My Testimony

Hope Over Fear

You are the anchor for my soul
You won’t let go
You won’t let go
No matter what may come I know
You won’t let go
You won’t let go

I found Jesus at The Rock Church in North County. My friend Tiphanyie had told me that the popular San Diego mega-church was opening a campus in North County. Marleea had attended The Rock, so I decided to check it out. It wasn’t anything I was used to, but people were welcoming and excited to be there. An introduction to the series came up on the screens, depicting a gray, bleak world. An Asian girl walked through an abandoned warehouse with her road bike. Sat on the floor, knees to chest, rocking herself, crying. She ended up on the roof of a building, ready to jump, before a young man her age appeared and held out her hand to step down. I was bawling. That was me.

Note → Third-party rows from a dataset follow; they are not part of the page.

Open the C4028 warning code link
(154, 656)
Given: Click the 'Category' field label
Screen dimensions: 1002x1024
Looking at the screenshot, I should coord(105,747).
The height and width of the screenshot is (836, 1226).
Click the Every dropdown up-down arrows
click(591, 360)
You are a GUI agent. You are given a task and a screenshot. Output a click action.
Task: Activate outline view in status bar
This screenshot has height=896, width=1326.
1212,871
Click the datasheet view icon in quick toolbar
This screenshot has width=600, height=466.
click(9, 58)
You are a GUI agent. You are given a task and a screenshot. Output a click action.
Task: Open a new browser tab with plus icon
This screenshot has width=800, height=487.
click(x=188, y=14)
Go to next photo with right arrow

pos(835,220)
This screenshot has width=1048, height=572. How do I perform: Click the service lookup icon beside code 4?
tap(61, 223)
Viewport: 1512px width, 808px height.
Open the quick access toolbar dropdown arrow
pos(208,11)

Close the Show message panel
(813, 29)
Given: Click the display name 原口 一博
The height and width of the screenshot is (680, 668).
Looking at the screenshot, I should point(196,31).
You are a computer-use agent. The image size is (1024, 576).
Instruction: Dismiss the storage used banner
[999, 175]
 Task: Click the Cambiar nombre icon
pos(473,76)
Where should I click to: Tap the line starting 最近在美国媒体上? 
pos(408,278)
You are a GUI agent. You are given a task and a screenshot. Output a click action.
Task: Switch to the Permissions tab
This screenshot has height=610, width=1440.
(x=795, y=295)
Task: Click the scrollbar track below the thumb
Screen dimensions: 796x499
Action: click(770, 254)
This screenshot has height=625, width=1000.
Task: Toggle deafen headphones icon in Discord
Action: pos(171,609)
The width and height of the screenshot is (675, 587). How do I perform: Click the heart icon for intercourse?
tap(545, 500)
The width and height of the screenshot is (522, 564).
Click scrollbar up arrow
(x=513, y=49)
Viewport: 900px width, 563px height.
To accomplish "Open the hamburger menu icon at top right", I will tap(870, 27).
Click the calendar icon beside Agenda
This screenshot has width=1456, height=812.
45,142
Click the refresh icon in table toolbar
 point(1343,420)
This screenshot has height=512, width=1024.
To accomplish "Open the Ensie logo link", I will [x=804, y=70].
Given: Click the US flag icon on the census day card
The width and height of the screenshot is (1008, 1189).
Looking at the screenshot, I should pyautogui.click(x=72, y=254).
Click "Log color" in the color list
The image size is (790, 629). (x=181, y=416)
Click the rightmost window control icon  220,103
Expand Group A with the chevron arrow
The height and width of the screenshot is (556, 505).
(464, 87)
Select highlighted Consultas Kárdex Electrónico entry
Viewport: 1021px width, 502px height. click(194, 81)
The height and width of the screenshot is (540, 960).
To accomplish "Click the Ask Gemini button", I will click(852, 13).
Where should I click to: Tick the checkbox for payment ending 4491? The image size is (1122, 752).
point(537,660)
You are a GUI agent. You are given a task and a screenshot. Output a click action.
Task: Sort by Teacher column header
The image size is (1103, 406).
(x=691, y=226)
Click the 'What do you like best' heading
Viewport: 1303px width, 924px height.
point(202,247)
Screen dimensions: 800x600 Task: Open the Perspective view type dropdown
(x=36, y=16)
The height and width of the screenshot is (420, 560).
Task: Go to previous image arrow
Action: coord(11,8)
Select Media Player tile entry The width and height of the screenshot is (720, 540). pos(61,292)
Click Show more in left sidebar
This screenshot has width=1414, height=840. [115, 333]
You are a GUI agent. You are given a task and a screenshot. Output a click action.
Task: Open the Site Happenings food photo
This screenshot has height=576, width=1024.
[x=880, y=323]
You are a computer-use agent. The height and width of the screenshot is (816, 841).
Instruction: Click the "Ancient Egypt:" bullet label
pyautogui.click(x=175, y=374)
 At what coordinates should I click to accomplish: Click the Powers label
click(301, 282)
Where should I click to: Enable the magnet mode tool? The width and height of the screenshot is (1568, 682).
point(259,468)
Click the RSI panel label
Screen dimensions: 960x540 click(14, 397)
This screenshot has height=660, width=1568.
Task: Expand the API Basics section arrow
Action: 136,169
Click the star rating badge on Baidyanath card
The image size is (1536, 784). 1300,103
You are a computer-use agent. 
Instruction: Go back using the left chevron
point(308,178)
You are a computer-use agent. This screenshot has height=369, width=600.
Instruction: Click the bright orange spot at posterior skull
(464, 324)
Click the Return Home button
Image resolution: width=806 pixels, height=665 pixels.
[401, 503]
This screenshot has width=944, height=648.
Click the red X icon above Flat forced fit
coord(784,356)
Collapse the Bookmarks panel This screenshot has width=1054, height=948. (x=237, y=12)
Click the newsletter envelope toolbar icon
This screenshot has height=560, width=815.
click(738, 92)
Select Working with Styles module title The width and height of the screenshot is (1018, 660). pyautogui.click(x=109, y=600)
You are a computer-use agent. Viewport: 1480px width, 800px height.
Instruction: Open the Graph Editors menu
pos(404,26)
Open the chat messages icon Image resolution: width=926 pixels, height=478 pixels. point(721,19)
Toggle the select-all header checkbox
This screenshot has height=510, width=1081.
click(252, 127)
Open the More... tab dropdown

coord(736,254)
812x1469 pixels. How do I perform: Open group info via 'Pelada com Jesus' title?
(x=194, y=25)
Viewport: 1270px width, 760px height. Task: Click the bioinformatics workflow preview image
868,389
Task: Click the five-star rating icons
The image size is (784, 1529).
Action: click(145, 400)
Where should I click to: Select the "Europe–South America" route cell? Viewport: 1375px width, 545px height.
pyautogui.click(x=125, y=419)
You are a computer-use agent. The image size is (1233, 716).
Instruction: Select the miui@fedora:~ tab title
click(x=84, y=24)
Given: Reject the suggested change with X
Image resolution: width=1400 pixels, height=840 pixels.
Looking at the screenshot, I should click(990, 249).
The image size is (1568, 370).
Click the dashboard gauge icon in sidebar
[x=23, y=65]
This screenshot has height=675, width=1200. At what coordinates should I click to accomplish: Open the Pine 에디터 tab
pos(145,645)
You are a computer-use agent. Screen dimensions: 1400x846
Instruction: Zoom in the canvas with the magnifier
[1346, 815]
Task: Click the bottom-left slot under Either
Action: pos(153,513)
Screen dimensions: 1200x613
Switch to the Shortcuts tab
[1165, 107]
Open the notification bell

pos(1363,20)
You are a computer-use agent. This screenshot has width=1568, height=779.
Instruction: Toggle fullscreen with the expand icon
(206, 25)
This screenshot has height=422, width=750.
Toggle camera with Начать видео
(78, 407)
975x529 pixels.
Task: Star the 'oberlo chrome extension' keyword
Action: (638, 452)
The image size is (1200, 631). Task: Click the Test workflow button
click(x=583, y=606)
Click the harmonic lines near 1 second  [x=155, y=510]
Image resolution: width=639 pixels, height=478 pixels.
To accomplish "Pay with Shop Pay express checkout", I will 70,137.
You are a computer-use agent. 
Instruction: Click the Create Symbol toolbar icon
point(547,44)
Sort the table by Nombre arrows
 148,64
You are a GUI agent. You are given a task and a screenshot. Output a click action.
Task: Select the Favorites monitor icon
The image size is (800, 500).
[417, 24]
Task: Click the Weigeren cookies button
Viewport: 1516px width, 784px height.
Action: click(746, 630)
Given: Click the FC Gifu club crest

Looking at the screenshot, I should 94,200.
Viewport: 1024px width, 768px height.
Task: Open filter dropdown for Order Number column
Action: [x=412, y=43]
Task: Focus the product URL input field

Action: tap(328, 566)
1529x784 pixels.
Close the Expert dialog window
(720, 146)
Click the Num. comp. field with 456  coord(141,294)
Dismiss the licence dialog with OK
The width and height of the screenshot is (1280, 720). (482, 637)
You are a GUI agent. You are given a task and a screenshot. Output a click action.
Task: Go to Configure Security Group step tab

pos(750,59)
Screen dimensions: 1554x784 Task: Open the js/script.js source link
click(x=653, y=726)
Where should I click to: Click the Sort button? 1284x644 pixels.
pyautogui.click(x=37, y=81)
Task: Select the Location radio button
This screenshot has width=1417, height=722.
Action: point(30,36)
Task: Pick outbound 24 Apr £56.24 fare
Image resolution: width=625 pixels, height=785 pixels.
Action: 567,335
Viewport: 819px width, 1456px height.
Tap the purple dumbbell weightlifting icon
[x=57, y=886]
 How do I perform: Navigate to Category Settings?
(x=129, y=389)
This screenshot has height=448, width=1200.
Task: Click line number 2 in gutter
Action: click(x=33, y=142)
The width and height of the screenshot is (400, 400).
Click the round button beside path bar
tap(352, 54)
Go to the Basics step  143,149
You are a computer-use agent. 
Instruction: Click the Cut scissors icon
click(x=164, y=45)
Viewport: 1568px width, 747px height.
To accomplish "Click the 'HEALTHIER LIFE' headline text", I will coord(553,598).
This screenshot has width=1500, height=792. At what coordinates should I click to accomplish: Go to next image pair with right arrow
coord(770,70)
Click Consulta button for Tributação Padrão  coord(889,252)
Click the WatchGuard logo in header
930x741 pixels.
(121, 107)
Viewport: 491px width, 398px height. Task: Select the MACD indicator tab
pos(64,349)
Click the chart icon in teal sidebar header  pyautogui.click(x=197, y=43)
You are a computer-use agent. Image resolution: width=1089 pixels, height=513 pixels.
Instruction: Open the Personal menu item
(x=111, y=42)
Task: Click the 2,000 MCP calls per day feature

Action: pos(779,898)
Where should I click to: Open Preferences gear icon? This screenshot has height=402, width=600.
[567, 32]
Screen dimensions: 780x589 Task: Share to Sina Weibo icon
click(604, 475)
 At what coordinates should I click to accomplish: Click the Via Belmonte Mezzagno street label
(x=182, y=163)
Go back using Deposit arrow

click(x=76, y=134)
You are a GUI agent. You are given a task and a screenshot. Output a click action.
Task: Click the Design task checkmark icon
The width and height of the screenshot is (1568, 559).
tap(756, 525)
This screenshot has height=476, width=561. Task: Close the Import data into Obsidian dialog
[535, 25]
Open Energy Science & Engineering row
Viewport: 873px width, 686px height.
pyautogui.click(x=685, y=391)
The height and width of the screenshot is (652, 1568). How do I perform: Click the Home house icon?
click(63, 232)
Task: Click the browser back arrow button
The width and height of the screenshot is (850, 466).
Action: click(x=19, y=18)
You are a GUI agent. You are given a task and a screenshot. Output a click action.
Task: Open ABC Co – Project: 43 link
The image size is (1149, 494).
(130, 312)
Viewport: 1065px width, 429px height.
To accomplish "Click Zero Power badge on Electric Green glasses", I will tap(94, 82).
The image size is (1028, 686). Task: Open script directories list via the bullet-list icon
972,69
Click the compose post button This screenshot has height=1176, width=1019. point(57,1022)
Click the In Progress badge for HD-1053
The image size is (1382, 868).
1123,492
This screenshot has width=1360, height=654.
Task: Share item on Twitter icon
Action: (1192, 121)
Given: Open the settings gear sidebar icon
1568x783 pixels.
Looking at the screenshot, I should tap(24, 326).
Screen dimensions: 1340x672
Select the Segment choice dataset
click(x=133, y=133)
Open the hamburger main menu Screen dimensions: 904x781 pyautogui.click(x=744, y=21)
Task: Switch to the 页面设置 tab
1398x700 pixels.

From 2010-2012, after a number of failed relationships stacked up, I started dealing with chronic depression. It was at its worst in early 2012, when I finally hit rock bottom, emotionally. I was single and absolutely lonely. I was living at home and butting heads with my parents. My sister and I weren’t on great terms, and I was unhappy at work. I distracted myself with motorcycle racing and devoting my life to that. But even then, constantly being surrounded by couples in the pits dug at me. I was ready to end my life. I brainstormed on many nights how I could end my life without things getting too messy or painful. It had to be fail-proof; I didn’t want to end up a vegetable.

After weeks crying my eyes out at the back of church, by myself, I surrendered my life to Jesus Christ on April 6, 2012 (Good Friday). I had tried everything to get out of this hole I was in; distractions, therapy, anti-depressants. Nothing seemed to make things a lot better. I figured I had done my due diligence to get out of this, and if God can’t fix my life, nothing was going to. I had nothing to lose. I promised Him that I would give Him my life and do whatever He wanted me to do, if He could pull me out of my depression.

Then things started changing. An opportunity to move out of my parents’ house was given to me. My relationship with my parents improved, not having to live under their rules. My sister and my relationship started to improve. Work conditions even got better. And then the love life. I had been seeing someone for a year, not leading anywhere. For whatever reason, he didn’t want to commit to a relationship with me, leaving it open to do whatever he saw fit with whoever he wanted. I wasn’t his girlfriend; who was I to stop him?

I was baptized July 22nd of that same year; wanting to declare in front of the world that I had accepted Jesus as my Savior, surrounded by my loved ones.

I’ll never forget the first time I heard God speak to me. Commuting on my way home, suddenly Jeremiah 29:11 came to me; “‘For I know the plans I have for you,’ declares the Lord, ‘plans to prosper you and not to harm you, plans to give you a hope and a future.'”

“This is not the best I can do for you.” is what I heard God tell me. “He has to go.” So I cut the guy loose.

I’m no longer seeking therapy or taking anti-depressants. I have a new lease on life; a life I don’t even deserve. I’ve been given a second chance at life and don’t plan on wasting any of it. I know now that this life is an adventure, about experiencing all that God has to offer.

And so, the blogs that are posted here in this section are spiritually charged. They include my prayers, ramblings, and hopefully encouragement for you.